Sadr's Sermon: Thanks for Your Service, Keep to the Freeze
-------------- --------------
2. (C) Sadr's JAM freeze extension order came after a flurry
of mixed signals from Sadrist mouthpiece Salah al-Obaidi,
mounting speculation about the freeze among non-Sadrist
Iraqis, and, reportedly, considerable clamor from many JAM
circles for an end to the cease-fire and a return to
sanctioned violence. Sadr had ample grounds for justifying
an end to the freeze had he so chosen. After all, Sadrists
have been alleging since last October that the GOI and
ISCI/Badr (with USG/Coalition complicity and assistance)
demonstrated bad faith by using the freeze as an opportunity
to illegally arrest and kill JAM elements throughout
south-central Iraq, particularly in Karbala, Qadisiyah, and
Dhi Qar. To a far lesser extent, Sadrists cited periodic
Coalition raids into Sadr City as a pretext to cancel the
freeze. Pressure within Sadr ranks for cease-fire
termination grew to the extent that Sadr felt compelled to
re-assert his authority in a December 2 statement in which he
counseled patience and continuation of the freeze "until
Almighty God wills otherwise."
3. (C) Staying with overtly religious trappings to reinforce
the religious nature of his movement and infuse his message
with religious legitimacy, Sadr's February 22 four-page
freeze extension order was delivered as part of a sermon read
by prayer leaders in Sadrist-controlled mosques throughout
Iraq. The text of the sermon was addressed directly to JAM
members and was replete with Islamic symbols and calls for
divine blessings, all expressed in rhythmic sentences.
Almost as an ending afterthought, Sadr stated he had extended
the freeze until August 16 and offered JAM soldiers his
"thanks and appreciation for your understanding and your
patience and your Jihad and the continuation of your
resistance against Godlessness and infidels, and for your
love of Islam and the faithful and Iraq and Iraqis."

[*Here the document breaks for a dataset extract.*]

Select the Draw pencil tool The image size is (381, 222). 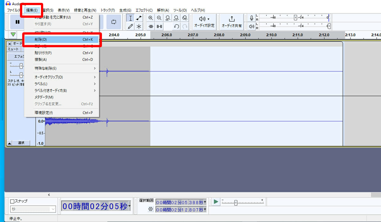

Moving from Thuggery to Theology?
--------------
4. (C) The announcement of the freeze extension has been
accompanied by an apparent Sadrist campaign to further repair
the Trend's ragged public image by recycling the
long-standing spin that the Trend and JAM are
social/religious entities devoted to Islam and public
service. A senior Trend official confirmed to London-based
"Al-Zaman" and "Le Figaro" newspapers that Sadr is furthering
his Islamic studies in Qom, a development that a senior aide
to ISCI chieftain Abdel Aziz al-Hakim told us is particularly
worrisome to ISCI because it threatens to bestow
fatwa-issuing authority and an aura of religious legitimacy
that Sadr currently lacks. Sadrist official and Karbala
Deputy Governor Jawad al-Hasnawi told us the Trend is
evolving from an organization focused on armed resistance
against "the occupation" into an Islam-based social
organization that delivers public services. Though Sadrists
will defend themselves if attacked, he continued, they favor
public protests and general strikes over violence as a method
of resistance. This tracks with recent public statements by
Sadrist spokesman Salah al-Obaidi, who stated that the Trend
is "passing through the stage of political resistance after
its involvement in an armed resistance." Liwa Sumaysim,
former GOI Tourism Minister and head of the Trend's political
committee, told the Iraq press that while the first six-month
freeze was a "phase of obedience" for the JAM, the six-month
extension marks "the phase of doctrinal and psychological
development." We note that the Sadrist attempt to re-cast
JAM in this manner is eerily reminiscent of the PR efforts of
rival ISCI to dress up its Badr militia as a "social and
political organization."
Effects of Freeze
--------------
5. (S) If the past six-month freeze period was indeed a
"phase of obedience" in which Muqtada and his top lieutenants
assessed JAM loyalty through adherence to the freeze order,
all reports indicate that the Sadrist movement has
experienced turmoil and fragmentation through the
estrangement or expulsion of disobedient elements since the
freeze went into effect last August. Furthermore, the anger
and dismay with which the freeze announcement was reportedly
received in some Sadrist circles indicates that further
fragmentation will likely occur in the coming months, both
among political Sadrists and among JAM/armed gangs. For
example, one-time senior political Sadrist Adnan Shahmani
broke with the Trend to form the Iraqi National Gathering as
a rival movement with claims to reject violence and carry
forth the teachings of Muqtada's late father Muhammad Sadiq
al-Sadr (Ref D). It remains uncertain, however, whether this
entity will attract either a significant number of
disaffected Sadrists or anything like a popular following.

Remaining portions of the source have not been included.